H3@+h | VT | 03/14/2006
(3 out of 5 stars)

"Most likely when someone tosses out the term boy-band, N'Sync or Backstreet Boys come to mind. However, Color Me Badd was doing their thing years before those two groups, and much better. Ok, so New Kids On The Block were around too, but they weren't as badd. These guys have a "Best Of" out also, but the best of that is basically right on this album. Included is their biggest hit "I Wanna Sex You Up". That track was in the movie "New Jack City", and is also here in reprise form. Other hits were "I Adore Mi Amore", "Thinkin' Back", and the extremely catchy "All 4 Love". The bottom line is that these guys were so badd they were good, and where else are you gonna get George Michael, Terence Trent D'Arby, Vanilla Ice, and Kenny G on the same album?"
Joyful in a much more innocent way than current boy bands.
D. Mok | Los Angeles, CA | 04/26/2000
(3 out of 5 stars)

"Color Me Badd burst onto the scene in 1990 with a buoyant song from the New Jack City soundtrack, "I Wanna Sex You Up". A bouncy beat with nice vocals drove this song to #2 on the charts, setting the stage for this album which, despite three Top 2 hits, never garnered that much attention.But Color Me Badd made some great radio singles, the best one being "I Adore Mi Amor", showcasing the different styles of the four singers: Ranging from low and smoky to high and nasal, from gyrating imp to seductive gentleman. The other chart-topper, "All 4 Love", was pretty silly, but notable for being the song that broke Mariah Carey's #1 singles streak by keeping "Can't Let Go" at #2. CMB's songwriting and performances somehow all seem fresher and less calculating than the manufactured pop of forerunners New Kids on the Block or current darlings Backstreet Boys, and by not pretending to be street or tough, Color Me Badd wins points for honesty. They were kids singing about love and teen troubles, and their vocal prowess (and diversity, a weak spot in the current boy bands who generally can sing but all sound alike) helped make the recordings work within modest confines."
If just for the kitsch factor ... Color Me Pleased.
Wyslawa | United States | 09/12/2004
(5 out of 5 stars)

"So I'm in between cities and I just moved into my parents place for the first time since the mid-90s. I start looking through my ancient tape collection, and I find the Color Me Badd debut. Forgetting the melody for which they were famous, I pop in the tape, I hear "I Wanna Sex You Up" and I am instantly transported to the land where In Living Color and Beverly Hills 90210 are the hippest shows on television, the San Francisco earthquake recently happened, LA Gears were the sh*t, and my best friend just dared me to walk through the park. At night and alone. With a boy.

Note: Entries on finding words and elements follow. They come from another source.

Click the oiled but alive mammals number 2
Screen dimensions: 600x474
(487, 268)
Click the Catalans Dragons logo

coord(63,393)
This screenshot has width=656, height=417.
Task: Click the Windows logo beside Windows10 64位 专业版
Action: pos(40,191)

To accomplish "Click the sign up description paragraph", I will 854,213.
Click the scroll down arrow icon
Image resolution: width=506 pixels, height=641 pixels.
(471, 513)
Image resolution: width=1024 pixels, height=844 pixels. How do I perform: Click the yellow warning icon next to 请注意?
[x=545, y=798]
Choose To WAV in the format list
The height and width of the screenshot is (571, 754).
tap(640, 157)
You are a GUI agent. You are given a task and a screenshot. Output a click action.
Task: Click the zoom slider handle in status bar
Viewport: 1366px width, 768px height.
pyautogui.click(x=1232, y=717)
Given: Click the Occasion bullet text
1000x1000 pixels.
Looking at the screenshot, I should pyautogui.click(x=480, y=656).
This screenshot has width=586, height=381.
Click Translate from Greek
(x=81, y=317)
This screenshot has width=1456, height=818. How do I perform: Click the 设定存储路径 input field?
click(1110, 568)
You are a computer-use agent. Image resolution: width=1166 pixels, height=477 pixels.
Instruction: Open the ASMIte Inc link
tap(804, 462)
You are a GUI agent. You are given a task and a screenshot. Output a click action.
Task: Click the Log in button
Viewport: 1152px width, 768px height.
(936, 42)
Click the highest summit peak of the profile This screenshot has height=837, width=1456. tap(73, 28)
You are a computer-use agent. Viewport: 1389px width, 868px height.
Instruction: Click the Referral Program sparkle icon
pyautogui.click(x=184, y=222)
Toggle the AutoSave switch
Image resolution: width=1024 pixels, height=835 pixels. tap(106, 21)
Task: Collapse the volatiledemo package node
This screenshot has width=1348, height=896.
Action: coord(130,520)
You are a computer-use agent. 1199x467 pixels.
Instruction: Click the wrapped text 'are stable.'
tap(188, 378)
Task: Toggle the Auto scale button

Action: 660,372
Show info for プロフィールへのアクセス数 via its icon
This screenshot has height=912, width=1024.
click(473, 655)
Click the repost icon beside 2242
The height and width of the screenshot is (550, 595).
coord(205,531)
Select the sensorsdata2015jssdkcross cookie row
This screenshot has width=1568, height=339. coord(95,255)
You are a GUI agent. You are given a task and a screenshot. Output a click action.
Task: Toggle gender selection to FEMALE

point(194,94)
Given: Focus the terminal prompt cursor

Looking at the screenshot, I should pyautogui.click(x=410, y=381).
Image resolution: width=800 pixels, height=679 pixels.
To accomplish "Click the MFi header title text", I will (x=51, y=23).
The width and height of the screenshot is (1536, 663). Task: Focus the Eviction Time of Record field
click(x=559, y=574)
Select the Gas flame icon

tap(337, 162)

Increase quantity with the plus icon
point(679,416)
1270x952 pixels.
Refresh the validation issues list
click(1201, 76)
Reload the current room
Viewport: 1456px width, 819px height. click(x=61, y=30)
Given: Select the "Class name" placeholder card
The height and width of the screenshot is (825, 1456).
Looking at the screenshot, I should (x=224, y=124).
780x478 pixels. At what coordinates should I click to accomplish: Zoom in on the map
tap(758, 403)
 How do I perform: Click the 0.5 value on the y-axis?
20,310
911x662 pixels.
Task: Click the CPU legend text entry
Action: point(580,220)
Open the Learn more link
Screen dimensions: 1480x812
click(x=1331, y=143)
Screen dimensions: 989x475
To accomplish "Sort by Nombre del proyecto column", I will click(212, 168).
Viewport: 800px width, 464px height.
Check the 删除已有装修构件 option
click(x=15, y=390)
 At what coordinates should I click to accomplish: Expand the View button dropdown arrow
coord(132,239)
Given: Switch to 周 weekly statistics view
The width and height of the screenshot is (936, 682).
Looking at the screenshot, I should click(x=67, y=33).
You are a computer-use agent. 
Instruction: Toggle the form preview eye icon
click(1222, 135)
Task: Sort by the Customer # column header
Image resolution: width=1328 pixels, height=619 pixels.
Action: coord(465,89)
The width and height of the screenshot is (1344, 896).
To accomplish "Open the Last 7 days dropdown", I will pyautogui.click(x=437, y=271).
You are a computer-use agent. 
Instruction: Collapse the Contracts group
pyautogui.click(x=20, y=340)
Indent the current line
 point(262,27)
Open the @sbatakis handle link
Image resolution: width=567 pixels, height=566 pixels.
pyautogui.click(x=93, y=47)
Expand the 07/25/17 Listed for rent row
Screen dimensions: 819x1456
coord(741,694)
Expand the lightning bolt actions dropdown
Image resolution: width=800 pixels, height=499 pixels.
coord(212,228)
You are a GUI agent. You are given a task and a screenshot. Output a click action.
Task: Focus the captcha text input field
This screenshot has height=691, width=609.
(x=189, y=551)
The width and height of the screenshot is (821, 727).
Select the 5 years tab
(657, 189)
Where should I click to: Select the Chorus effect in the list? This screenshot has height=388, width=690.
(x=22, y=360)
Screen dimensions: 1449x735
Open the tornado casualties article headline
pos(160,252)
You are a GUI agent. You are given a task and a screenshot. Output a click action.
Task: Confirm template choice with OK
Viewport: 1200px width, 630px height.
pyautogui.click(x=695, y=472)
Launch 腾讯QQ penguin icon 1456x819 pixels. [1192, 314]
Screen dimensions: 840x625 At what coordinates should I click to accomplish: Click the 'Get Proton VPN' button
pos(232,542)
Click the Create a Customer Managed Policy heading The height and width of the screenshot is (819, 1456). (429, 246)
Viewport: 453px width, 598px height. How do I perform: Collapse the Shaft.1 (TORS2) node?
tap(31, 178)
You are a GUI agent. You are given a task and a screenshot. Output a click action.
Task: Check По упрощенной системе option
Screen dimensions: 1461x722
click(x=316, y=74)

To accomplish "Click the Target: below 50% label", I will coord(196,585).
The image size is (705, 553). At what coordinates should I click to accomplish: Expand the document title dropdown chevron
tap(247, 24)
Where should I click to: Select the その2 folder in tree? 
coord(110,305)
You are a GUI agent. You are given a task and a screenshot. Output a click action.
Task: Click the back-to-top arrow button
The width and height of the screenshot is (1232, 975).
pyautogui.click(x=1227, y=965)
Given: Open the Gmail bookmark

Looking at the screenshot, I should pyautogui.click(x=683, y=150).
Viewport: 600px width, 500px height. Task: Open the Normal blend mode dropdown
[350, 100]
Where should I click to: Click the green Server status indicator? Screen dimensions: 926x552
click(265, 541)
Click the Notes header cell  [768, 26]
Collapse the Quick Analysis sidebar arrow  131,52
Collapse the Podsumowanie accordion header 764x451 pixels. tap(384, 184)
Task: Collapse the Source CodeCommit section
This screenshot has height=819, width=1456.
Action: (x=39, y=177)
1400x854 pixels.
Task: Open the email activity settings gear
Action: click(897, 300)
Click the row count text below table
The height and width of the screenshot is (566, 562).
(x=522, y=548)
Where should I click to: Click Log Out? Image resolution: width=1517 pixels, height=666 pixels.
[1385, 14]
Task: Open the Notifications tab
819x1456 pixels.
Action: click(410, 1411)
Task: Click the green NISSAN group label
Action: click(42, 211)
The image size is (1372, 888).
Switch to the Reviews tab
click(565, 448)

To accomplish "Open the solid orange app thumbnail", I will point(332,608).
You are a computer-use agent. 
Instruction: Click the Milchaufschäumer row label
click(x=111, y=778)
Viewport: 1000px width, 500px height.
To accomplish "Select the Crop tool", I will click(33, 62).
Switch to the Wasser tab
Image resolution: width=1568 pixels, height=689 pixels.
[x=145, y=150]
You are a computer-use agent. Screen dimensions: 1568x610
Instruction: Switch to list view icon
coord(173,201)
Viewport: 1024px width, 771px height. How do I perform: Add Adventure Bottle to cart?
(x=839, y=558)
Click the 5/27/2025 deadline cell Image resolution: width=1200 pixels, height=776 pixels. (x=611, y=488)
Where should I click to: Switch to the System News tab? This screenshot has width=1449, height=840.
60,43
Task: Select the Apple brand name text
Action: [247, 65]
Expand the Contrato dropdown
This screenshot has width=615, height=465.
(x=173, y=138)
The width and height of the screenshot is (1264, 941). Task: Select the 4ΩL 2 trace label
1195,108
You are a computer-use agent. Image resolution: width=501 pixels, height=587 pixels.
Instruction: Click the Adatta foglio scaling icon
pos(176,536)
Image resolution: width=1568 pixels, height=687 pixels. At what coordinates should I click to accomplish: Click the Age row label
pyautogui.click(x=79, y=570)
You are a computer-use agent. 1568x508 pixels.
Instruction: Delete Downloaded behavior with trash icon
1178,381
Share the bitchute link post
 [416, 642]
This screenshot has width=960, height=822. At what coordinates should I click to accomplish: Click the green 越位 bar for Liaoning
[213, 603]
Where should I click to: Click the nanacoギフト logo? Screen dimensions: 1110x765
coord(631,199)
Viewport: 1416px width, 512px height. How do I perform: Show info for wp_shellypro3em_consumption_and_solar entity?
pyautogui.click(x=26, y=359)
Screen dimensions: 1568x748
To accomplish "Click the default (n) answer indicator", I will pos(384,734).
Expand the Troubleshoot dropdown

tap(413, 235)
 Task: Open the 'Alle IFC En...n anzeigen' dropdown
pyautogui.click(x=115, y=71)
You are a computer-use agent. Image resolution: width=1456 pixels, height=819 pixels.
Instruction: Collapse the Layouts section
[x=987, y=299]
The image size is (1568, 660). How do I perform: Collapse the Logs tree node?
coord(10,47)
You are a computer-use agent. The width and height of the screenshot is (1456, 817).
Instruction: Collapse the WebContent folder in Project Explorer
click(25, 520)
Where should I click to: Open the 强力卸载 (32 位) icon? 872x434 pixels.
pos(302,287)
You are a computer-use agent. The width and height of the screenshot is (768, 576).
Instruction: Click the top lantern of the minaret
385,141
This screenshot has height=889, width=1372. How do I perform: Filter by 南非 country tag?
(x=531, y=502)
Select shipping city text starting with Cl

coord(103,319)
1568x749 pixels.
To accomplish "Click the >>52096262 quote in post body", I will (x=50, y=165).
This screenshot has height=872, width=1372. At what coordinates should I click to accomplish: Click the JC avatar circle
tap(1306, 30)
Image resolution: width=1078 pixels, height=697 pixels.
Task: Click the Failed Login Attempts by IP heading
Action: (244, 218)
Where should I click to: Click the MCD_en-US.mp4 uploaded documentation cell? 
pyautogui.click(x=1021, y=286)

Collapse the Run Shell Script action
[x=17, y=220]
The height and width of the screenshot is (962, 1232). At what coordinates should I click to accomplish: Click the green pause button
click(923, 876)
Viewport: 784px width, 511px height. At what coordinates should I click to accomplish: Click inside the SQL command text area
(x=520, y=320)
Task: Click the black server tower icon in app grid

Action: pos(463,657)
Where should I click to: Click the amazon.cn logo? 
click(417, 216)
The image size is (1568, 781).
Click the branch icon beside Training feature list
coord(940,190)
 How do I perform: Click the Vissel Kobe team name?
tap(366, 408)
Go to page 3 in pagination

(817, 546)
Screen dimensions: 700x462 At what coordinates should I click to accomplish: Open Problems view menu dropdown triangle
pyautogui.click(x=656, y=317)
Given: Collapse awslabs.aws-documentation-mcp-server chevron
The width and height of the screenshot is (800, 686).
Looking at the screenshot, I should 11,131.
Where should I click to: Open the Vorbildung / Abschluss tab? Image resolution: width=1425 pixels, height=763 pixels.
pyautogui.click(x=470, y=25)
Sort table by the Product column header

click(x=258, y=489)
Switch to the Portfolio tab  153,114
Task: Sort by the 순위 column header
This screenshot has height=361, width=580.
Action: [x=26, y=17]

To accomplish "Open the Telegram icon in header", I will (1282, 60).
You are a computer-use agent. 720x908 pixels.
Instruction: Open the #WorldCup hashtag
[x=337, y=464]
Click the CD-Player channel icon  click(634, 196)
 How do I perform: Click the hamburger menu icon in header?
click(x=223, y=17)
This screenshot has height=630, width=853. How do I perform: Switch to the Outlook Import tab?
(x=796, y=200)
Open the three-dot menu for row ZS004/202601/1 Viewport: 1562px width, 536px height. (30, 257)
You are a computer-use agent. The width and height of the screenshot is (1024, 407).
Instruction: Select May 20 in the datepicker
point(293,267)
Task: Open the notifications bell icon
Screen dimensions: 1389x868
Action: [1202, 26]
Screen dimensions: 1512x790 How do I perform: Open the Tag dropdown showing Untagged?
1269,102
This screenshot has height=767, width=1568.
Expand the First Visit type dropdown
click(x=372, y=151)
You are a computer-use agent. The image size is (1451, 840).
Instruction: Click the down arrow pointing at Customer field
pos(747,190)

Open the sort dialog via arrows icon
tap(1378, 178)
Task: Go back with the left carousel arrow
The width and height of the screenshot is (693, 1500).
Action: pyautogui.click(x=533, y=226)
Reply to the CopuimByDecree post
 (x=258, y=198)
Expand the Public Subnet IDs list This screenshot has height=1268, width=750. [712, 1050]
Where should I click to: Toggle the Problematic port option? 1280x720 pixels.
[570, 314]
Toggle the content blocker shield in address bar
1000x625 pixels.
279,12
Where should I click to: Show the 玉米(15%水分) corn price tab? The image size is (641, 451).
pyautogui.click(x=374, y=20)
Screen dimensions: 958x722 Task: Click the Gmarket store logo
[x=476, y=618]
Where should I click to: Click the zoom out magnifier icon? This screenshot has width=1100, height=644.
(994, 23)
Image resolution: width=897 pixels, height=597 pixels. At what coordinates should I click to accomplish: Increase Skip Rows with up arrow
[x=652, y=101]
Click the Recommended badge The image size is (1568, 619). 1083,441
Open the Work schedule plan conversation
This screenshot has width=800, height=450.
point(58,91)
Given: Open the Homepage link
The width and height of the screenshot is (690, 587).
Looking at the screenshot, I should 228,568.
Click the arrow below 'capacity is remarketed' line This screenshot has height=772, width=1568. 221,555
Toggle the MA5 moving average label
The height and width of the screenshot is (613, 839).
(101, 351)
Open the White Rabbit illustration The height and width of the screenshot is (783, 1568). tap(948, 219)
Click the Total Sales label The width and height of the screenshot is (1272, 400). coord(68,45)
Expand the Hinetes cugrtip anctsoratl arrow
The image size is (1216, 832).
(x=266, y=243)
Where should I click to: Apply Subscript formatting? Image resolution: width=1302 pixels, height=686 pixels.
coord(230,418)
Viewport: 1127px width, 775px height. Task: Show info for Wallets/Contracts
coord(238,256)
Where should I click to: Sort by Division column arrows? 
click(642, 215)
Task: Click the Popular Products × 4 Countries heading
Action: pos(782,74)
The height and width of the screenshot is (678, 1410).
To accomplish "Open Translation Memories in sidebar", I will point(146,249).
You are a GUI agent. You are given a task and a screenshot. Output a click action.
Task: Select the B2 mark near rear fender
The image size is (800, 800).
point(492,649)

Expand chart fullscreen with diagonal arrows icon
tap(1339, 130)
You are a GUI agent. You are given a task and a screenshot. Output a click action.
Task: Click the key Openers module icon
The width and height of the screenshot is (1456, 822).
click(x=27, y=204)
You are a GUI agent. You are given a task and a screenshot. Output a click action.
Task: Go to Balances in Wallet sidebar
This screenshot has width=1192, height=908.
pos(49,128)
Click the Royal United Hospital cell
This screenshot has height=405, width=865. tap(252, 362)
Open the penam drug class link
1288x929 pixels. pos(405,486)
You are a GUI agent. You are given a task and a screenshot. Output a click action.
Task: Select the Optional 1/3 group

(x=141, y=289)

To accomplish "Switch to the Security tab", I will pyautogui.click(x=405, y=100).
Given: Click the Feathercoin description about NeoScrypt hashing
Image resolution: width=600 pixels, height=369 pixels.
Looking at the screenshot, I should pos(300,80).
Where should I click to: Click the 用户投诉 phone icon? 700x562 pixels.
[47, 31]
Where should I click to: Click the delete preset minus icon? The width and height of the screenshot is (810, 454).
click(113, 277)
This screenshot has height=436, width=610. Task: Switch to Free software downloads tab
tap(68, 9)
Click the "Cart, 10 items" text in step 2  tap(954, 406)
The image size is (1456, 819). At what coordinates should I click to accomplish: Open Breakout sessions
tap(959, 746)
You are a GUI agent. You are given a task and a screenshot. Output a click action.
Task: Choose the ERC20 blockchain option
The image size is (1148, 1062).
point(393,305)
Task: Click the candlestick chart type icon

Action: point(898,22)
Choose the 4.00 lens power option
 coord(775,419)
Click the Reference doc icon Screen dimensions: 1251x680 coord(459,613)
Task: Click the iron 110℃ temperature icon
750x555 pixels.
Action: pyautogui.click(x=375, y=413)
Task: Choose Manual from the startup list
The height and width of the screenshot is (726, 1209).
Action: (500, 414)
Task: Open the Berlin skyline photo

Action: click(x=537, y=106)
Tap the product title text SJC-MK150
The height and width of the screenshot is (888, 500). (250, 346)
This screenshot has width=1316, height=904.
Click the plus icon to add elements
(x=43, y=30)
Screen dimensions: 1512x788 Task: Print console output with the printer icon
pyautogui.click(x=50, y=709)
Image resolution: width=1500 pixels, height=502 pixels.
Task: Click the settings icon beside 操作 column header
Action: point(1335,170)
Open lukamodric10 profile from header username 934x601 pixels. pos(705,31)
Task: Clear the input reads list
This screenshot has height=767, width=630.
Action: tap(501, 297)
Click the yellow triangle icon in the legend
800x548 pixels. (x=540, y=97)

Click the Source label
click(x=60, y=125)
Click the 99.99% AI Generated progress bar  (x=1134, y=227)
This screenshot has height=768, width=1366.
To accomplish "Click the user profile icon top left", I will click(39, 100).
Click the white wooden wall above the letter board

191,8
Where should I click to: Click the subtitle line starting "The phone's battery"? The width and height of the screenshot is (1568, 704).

And surprisingly, the music ain't that bad! (VH1 reveals they were discovered by Kool & The Gang, which means they can't be that horrible!) I am grooving on the a cappella twist, the paradoxically provocative yet innocent lyrics ("Make sweet lovin all night long/ I wanna sex you up/ Feels so right it can't be wrong"), and the drum machine! The ballads and the fast numbers are actually quite danceable; imagine the Fly Girls doing their hot little dance moves in the background.

I find the I can more easily admit to owning a Color Me Badd tape than an NKOTB tape, and their legitimate singing abilities and street cred (their first single "I Wanna Sex You Up" was on the "New Jack City" soundtrack) help in this. But actually "I Adore Mi Amor" is a surprise hit of the evening, one I keep rewinding again and again. See what another reviewer said about the showcasing of singing styles. (I'm down with the "seductive gentleman" voice myself.) I wonder how many couples chose this little number as their wedding song in 1992 (and how many will admit to it.) "Slow motion" also rules the school.

Shockingly, I think this tape is coming with me on my move. Color Me Badd deserves a revival among my twentysomething friends, who will surely squeal with delight when I drop these tracks. They will surely be riding the wave of the "Best of 90s" radio show coming to you in the next decade. Brace yourselves, CMB-haters!"